Article ID Journal Published Year Pages File Type
371620 Research in Developmental Disabilities 2012 12 Pages PDF
Abstract

This paper aims to investigate whether – and how – consonant sonority (obstruent vs. sonorant) and status (coda vs. onset) within syllable boundaries modulate the syllable-based segmentation strategies. Here, it is questioned whether French dyslexic children, who experience acoustic–phonetic (i.e., voicing) and phonological impairments, are sensitive to an optimal ‘sonorant coda – obstruent onset’ sonority profile as a cue for a syllable-based segmentation. To examine these questions, we used a modified version of the illusory conjunction paradigm with French dyslexic children compared with both chronological age-matched and reading level-matched controls. Our results first showed that the syllable-based segmentation is developmentally constrained in visual identification: in normally reading children, it appears to progressively increase as reading skills increase. However, surprisingly, our results also showed that dyslexic children were able to use syllable-sized units.
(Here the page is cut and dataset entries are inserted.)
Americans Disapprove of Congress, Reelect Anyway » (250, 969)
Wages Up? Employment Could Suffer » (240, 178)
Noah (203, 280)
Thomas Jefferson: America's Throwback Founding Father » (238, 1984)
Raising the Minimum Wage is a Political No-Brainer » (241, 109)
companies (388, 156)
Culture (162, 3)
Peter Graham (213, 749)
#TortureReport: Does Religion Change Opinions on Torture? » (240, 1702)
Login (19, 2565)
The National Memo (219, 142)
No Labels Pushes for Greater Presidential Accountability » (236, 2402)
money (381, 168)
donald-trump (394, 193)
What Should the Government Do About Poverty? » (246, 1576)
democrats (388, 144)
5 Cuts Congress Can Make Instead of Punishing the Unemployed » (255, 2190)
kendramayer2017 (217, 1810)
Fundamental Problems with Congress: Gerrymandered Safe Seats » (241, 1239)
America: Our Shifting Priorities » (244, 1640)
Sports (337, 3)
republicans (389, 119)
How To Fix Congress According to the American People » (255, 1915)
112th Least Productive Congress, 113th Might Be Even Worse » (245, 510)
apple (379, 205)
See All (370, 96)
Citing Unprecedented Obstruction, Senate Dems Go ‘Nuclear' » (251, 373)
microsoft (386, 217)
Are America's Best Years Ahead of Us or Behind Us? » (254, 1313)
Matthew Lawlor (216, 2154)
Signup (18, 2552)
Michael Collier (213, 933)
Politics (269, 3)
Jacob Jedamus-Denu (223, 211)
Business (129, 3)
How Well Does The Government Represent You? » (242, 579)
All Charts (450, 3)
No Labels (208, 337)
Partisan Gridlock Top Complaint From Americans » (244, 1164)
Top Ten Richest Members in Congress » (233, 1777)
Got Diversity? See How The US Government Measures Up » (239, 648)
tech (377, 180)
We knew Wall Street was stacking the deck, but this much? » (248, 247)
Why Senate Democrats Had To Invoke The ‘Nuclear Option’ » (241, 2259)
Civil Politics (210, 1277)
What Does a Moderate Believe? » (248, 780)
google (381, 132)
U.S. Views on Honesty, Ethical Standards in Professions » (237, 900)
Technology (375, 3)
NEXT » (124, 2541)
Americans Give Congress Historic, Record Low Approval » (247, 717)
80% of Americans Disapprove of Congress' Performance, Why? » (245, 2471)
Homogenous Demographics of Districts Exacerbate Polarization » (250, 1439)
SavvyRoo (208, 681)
Then, data highlighted that a syllable-based segmentation in visual identification basically relies on an optimal ‘sonorant coda – obstruent onset’ sonority profile rather than on phonological and orthographic statistical properties in normally reading children as well as, surprisingly, in dyslexic children. Our results are discussed to support a sonority-modulated prelexical role of syllable-sized units in visual identification in French, even in dyslexic children who exhibited a developmentally delayed profile. We argue that dyslexic children have deficits in online phonetic-phonological processing rather than degraded or underspecified phonetic-phonological representations.

► Syllable-based segmentation is sonority-modulated in French dyslexic children. ► Preference for an optimal ‘sonorant coda – obstruent onset’ within syllable boundaries. ► Orthographic and phonological statistical properties have a second-ranking influence. ► Dyslexics’ impairments may rely on online phonetic-phonological processing deficits.